給与デジタル払いは、あくまでも賃金支払い・受取方法の選択肢の一つです。制度が解禁されたからといって、従来の銀行口座への振込による支払い方法がなくなるわけではありません。給与デジタル払いを行う場合、企業は事業場ごとに労使協定を締結する必要があり、従業員の同意も必要です。また、給与デジタル払いを希望しない従業員には、これまで通り銀行口座への給与振込(もしくは現金での支払い)を行い、デジタル払いを従業員に強制することはできません。

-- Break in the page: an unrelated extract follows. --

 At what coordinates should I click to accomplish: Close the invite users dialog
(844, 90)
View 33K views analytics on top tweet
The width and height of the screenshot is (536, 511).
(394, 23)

労働基準法第24条(賃金の支払)について|厚生労働省より引用

2. 給与デジタル払いのポイント

給与デジタル払い解禁によって、企業は従業員の賃金の一部または全額を指定資金移動業者の口座に振り込むことが可能となります。ここでは、給与デジタル払いの仕組みと、実施のための必要な手続きについて解説します。

指定資金移動業者とは

指定資金移動業者とは、厚生労働大臣が審査の上認定した資金移動業者のことです。いわゆる「〇〇Pay」などの電子マネーを扱う業者のことを指します。指定資金移動業者は2023年8月現在未公開であり、今後厚生労働省のWebサイトで公開される予定です。

給与デジタル払いの口座には上限額がある

給与デジタル払いでは、口座の上限額は100万円以下と設定されており、上限を超えた金額は、従業員の銀行口座に振り込まれることになっています。この際、銀行への振込手数料が従業員負担となる可能性もあるため、詳細について資金移動業者に確認することが必要です。

資金移動業者の口座からATMなどで現金化が可能

「〇〇Pay」のような電子マネーとして受け取った賃金は、ATMなどで現金化することが可能です。少なくとも、毎月1回は、従業員の手数料負担がなく、資金移動業者から賃金の支払いができるとされています。ただし、具体的な手数料や無料の回数については資金移動業者によって異なるため、自社で資金移動業者を選定する際に確認する必要があります。

3. 給与デジタル払いに必要な手続き

給与デジタル払いを行う際は、「(1)資金移送業者の選定」「(2)労使協定の締結」「(3)従業員への個別説明と同意」が必要です。資金移動業者の選定は、上述の通り厚生労働省が発表する指定資金移送業者の一覧から行います。以下、労使協定の締結と従業員への説明・同意について解説します。

労使協定の締結

給与デジタル払いを導入する前に、各事業場で労使協定を締結する必要があります。労使協定には、対象となる従業員の範囲や、指定資金移動業者の詳細を記載しなければなりません。企業は、事業場に労働者の過半数で組織する労働組合がある場合はその労働組合と、ない場合は労働者の過半数を代表する者と、労使協定を締結します。

従業員への個別説明と同意

給与デジタル払いを希望する従業員への説明では、資金移動業者の口座へ振り込む金額や賃金の範囲(毎月の給与、退職金、ボーナスなど)、資金移動業者の詳細(サービス名称や口座番号・IDなど)を伝えます。従業員は制度を理解した上で、給与デジタル払いを開始する時期などを会社と決定し、同意書を会社に提出します。同意書の様式については、厚生労働省がサンプルを公開しています。

4. 給与デジタル払いの導入に向けた検討事項

給与デジタル払いのメリットを従業員にきちんと説明する

企業が給与デジタル払いを導入したからといって、すべての従業員がその方式に従わなければならないわけではありません。給与デジタル払いは、従業員が希望した場合にのみ、行えます。もし給与デジタル払いを導入する場合、企業の対応としては、「会社として給与デジタル払いに移行する」というような一方的な発表ではなく、目的やメリットを伝え、従業員が自らの意思で自由に選択できるようにすることが大切です。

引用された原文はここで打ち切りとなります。